Os seus benefícios são indiscutíveis quando comparados aos adquiridos quando se espera que uma empresa privada faça tanto os programas quanto os manuais por você.

O software livre atende aos critérios exigidos pelas necessidades das instituições de ensino?

O software livre responde a todos estes critérios, em alguns casos até os determina, e, acima de tudo, os supera largamente. É surpreendente saber que em casos como o do Apache, o servidor web mais utilizado na Internet ou do Linux, são estes que ditam as regras a serem seguidas pela concorrência privada. Já começam a surgir padrões de facto definidos pelo movimento OpenSource.

Porém todos estes critérios têm que ser acompanhados pelo respectivo respeito a padrões definidos por organismos encarregues disso (IEEE, ISO, RFC, POSIX, etc). Só assim o software tem a garantia de ser livre, pelo facto de sempre funcionar dentro de plataformas que respeitem aos mesmos padrões. O que acontece muitas vezes no procedimento industrial de defesa de mercado, é que estes padrões não são respeitados pelos fabricantes afim de fidelizar o cliente pela impossibilidade de migrar para outros sistemas sob pena de perder o investimento feito.

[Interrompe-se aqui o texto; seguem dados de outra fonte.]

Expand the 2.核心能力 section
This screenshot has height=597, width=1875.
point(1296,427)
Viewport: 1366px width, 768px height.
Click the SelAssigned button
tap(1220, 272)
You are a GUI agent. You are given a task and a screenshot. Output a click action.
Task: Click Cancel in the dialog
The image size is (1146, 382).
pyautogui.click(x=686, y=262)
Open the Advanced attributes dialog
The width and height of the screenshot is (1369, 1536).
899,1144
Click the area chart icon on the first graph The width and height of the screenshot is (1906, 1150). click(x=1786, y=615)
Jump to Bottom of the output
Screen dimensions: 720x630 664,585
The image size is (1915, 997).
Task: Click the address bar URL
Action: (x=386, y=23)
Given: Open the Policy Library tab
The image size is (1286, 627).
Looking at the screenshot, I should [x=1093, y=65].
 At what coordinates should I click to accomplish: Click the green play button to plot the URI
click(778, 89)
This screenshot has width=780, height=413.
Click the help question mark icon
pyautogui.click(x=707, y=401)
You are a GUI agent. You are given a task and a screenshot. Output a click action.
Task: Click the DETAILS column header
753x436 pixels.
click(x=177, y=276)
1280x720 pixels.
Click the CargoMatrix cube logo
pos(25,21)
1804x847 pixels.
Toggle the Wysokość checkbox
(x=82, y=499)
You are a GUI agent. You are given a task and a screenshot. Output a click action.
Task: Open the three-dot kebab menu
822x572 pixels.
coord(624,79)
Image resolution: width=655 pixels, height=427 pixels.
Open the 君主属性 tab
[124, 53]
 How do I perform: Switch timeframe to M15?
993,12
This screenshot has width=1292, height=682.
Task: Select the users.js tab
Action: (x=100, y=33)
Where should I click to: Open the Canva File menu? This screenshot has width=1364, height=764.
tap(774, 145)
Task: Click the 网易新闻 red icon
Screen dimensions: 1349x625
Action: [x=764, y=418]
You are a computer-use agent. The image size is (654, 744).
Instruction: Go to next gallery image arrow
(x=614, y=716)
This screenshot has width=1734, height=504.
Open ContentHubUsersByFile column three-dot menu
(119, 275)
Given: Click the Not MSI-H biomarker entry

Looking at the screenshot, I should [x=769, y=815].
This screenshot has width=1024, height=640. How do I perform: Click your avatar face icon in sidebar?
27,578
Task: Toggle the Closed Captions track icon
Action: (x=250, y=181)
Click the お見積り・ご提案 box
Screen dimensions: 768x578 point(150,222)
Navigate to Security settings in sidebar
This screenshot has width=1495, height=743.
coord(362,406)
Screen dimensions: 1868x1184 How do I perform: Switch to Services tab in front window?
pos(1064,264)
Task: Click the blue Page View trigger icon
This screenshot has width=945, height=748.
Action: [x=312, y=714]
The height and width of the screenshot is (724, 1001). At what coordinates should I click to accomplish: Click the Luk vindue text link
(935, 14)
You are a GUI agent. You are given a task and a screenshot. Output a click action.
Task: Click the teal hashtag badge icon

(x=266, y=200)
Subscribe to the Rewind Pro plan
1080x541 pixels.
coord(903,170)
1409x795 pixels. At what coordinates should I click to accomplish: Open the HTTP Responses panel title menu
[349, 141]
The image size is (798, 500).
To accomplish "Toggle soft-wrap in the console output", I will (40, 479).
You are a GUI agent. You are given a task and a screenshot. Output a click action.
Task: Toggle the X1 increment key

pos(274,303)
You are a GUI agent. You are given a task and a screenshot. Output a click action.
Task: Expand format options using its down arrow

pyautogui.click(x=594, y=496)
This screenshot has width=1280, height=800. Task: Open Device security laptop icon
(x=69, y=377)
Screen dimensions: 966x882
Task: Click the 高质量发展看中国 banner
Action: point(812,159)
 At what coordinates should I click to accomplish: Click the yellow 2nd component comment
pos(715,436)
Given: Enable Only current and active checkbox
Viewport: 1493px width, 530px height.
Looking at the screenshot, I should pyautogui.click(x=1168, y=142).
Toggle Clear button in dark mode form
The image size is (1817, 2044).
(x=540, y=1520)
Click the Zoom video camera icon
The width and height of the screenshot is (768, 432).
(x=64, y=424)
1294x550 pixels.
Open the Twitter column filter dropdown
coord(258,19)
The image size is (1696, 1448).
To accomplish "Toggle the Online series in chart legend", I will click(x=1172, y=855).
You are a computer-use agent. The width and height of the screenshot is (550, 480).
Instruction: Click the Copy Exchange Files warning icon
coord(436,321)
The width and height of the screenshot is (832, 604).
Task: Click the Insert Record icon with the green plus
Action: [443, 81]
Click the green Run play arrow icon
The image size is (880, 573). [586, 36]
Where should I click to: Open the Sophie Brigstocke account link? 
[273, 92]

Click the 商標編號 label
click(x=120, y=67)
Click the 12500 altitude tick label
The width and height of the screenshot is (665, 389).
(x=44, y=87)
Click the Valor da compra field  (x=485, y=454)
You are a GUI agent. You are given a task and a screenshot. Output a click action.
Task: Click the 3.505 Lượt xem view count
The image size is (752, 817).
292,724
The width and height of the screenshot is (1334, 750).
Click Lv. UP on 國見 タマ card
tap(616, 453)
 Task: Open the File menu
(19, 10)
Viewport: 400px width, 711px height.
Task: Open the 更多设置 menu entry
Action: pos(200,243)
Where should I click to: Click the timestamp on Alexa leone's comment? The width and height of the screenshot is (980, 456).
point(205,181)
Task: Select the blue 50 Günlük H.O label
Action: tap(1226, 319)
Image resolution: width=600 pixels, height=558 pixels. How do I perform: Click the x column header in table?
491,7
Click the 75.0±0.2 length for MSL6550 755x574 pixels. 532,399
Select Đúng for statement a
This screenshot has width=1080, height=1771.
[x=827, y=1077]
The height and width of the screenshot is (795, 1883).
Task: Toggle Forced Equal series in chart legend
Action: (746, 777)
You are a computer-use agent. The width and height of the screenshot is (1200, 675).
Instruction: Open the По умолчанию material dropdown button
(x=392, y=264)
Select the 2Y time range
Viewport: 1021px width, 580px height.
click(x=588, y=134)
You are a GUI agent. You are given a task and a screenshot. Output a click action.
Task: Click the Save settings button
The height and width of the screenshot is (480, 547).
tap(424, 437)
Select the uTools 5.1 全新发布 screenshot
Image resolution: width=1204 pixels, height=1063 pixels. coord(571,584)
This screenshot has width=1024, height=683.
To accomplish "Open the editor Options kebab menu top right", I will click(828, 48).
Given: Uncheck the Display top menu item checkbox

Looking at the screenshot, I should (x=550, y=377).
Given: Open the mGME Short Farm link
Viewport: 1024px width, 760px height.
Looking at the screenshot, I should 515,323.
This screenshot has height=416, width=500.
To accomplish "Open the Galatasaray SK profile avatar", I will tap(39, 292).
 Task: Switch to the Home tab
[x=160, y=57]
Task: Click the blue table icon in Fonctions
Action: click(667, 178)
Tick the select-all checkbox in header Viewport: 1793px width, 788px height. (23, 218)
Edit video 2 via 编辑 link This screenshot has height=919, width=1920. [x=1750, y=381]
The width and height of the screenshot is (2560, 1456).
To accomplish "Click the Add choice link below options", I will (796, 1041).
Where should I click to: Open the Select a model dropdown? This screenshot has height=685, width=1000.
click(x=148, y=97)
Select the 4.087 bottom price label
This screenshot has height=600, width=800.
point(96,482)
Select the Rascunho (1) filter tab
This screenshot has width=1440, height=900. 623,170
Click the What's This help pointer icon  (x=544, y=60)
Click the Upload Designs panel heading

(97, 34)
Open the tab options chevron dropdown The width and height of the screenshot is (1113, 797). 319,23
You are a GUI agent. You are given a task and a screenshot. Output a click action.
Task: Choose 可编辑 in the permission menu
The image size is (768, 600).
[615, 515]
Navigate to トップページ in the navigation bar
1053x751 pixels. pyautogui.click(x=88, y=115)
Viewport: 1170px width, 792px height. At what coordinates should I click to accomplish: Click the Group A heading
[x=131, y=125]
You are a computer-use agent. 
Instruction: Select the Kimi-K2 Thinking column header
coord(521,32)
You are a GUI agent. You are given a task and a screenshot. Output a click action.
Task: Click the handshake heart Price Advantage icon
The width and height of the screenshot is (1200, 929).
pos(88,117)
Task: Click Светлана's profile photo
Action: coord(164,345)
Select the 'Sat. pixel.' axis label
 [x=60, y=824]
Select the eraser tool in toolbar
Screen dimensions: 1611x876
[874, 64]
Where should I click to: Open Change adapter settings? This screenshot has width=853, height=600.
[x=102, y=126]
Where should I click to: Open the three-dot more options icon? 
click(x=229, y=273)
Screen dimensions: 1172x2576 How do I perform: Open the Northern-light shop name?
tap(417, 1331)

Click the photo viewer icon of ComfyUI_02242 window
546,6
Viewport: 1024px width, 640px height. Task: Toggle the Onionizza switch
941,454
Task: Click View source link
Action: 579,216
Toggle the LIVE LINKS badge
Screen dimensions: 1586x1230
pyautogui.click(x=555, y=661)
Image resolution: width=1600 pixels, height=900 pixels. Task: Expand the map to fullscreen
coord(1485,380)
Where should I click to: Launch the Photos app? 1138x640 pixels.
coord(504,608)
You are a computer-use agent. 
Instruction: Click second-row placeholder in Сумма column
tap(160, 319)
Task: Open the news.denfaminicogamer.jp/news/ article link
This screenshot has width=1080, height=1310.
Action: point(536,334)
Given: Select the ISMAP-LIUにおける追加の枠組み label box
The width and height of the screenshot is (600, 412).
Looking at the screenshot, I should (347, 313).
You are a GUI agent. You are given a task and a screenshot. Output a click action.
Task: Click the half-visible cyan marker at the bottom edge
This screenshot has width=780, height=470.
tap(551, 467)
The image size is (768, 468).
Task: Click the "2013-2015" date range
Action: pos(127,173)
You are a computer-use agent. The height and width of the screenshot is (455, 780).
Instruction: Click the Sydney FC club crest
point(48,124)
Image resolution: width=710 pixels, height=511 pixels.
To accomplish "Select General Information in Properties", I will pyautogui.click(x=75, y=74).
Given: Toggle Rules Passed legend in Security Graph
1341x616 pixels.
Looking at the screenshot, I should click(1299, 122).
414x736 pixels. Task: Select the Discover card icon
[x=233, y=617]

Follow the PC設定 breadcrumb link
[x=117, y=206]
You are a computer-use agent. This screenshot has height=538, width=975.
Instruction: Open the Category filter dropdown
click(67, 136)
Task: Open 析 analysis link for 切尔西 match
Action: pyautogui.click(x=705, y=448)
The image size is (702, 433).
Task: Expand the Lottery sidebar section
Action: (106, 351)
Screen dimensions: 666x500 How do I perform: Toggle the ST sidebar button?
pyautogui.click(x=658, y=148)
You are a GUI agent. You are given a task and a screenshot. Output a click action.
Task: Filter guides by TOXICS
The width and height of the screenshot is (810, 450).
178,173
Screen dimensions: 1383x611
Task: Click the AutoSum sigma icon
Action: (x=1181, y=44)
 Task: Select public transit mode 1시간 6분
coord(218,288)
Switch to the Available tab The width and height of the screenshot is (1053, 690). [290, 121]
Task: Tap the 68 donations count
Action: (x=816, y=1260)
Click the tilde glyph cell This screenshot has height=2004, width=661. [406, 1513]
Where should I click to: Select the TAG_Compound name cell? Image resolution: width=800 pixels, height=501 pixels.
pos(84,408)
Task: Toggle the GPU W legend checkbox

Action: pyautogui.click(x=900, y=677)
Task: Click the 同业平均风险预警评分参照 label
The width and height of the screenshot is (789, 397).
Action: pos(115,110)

O software livre, nomeadamente o Linux, é feito estritamente dentro dos padrões. É importante lembrar que a maior parte destes padrões foi feita pensando no sistema operativo UNIX, de onde o Linux descende, já há muitos anos. Os padrões, existem de direito e de facto. Alguns são, inexoravelmente, vitórias da qualidade, fiabilidade, facilidade ou economia proporcionada por padrões impostos por fabricantes muitas vezes pequenos. Porém outros são tentativas escandalosas de domínio de um segmento do mercado por falta de competição, má definição ou mesmo a inexistência de padrões bem definidos.